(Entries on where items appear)
□ □ □
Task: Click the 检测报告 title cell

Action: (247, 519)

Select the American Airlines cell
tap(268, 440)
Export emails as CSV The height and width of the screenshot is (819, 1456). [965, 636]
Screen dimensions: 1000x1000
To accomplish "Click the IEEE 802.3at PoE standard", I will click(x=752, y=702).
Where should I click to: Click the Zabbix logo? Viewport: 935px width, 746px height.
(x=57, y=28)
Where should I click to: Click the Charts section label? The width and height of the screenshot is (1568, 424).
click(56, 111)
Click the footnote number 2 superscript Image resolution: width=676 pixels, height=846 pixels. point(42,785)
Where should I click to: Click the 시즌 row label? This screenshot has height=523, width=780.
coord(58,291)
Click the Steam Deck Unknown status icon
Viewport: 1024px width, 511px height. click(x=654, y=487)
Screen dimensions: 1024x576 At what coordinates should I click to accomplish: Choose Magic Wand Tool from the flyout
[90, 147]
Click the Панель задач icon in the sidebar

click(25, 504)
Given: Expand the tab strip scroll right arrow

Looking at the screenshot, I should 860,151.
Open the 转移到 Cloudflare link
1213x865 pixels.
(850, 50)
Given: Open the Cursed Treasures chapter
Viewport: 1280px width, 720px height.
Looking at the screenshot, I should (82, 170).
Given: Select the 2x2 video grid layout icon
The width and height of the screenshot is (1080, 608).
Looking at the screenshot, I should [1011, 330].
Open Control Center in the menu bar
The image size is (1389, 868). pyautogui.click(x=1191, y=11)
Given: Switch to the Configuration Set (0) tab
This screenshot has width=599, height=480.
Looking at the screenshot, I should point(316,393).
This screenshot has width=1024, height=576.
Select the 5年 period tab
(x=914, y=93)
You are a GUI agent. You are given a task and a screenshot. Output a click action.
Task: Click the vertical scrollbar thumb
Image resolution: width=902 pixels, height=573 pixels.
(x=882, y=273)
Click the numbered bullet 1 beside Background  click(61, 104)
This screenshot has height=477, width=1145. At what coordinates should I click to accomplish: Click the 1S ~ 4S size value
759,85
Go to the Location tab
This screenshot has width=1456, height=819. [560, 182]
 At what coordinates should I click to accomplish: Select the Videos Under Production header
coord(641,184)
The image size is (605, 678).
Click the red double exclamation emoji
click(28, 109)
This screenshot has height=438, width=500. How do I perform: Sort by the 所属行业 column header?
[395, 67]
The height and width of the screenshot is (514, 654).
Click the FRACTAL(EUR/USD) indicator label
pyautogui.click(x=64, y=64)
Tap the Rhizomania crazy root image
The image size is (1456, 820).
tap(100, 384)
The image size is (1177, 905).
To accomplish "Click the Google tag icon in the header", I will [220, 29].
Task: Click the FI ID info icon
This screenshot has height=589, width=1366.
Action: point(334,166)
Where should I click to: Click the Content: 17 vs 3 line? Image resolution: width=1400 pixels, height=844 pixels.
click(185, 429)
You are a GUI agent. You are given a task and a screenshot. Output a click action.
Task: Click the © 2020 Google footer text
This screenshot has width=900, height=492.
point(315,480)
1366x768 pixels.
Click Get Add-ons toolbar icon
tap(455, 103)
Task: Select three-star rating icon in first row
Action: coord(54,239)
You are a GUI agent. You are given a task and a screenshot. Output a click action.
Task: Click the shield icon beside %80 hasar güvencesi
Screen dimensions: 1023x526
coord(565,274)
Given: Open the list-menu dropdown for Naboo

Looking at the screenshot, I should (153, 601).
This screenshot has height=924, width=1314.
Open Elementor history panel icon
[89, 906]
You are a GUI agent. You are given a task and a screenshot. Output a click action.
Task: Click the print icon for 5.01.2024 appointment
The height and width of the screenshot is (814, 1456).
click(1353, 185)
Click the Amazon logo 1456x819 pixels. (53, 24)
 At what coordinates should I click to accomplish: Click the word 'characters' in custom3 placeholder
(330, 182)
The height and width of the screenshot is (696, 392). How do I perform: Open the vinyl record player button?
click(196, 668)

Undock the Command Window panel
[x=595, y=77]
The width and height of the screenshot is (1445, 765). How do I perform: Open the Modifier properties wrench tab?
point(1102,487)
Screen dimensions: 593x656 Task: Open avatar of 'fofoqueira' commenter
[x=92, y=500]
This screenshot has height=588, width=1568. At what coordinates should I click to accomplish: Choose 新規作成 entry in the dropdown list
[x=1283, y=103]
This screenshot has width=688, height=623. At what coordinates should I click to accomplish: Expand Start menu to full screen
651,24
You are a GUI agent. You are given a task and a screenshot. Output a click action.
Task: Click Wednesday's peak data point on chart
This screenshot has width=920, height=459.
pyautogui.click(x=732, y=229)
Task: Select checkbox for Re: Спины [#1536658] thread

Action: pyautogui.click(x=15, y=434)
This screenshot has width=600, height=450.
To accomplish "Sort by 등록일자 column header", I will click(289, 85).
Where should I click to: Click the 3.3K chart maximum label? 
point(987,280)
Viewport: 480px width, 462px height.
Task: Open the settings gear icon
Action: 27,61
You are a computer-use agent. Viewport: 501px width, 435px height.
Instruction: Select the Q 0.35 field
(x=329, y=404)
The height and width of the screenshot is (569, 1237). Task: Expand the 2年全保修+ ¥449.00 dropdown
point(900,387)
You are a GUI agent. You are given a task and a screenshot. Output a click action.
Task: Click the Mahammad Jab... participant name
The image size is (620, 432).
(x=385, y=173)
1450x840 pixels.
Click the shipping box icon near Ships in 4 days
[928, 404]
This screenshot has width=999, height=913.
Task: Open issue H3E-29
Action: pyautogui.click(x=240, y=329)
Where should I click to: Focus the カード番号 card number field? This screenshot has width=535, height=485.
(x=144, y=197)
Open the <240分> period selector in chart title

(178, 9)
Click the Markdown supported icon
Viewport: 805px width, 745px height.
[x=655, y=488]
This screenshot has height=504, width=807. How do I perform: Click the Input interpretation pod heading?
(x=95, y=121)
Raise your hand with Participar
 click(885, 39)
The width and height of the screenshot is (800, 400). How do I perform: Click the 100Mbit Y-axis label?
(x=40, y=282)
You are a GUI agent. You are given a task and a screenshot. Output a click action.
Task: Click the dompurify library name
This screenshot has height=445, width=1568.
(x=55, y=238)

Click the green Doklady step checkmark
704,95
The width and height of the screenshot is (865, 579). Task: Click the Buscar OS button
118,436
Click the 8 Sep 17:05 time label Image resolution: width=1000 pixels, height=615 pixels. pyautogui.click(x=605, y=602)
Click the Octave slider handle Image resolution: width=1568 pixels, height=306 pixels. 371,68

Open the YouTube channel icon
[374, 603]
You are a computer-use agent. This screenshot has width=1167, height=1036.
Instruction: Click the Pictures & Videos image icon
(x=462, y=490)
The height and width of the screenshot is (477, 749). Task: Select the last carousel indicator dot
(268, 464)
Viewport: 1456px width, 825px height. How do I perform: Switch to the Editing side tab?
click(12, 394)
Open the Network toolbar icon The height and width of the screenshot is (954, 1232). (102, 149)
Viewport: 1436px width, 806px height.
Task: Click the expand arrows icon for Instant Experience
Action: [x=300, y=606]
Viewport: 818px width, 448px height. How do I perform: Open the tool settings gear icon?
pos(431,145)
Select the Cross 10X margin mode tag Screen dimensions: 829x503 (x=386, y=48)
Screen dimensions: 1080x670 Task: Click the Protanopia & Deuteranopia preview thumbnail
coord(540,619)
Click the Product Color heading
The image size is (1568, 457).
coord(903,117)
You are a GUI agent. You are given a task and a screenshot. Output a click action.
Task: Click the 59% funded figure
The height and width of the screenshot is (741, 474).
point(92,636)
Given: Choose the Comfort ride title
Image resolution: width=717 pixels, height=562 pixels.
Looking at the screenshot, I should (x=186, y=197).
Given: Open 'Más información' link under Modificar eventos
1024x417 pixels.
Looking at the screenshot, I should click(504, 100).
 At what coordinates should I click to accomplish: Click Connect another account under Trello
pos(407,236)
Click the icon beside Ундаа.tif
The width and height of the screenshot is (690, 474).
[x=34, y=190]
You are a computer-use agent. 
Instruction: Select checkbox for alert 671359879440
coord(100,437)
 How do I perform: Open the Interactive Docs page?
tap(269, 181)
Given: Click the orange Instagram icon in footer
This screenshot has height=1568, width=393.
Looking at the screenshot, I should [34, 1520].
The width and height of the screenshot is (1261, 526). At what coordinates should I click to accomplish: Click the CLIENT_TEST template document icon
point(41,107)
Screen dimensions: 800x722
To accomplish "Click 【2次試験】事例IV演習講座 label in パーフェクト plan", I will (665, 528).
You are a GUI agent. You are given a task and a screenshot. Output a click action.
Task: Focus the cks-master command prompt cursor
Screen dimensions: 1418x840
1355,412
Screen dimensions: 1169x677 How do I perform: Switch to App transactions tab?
□ □ □
Reproduce word for word the lines of the material from its first line through the line containing "(x=57, y=28)", inclusive.

Task: Click the 检测报告 title cell

Action: (247, 519)

Select the American Airlines cell
tap(268, 440)
Export emails as CSV The height and width of the screenshot is (819, 1456). [965, 636]
Screen dimensions: 1000x1000
To accomplish "Click the IEEE 802.3at PoE standard", I will click(x=752, y=702).
Where should I click to: Click the Zabbix logo? Viewport: 935px width, 746px height.
(x=57, y=28)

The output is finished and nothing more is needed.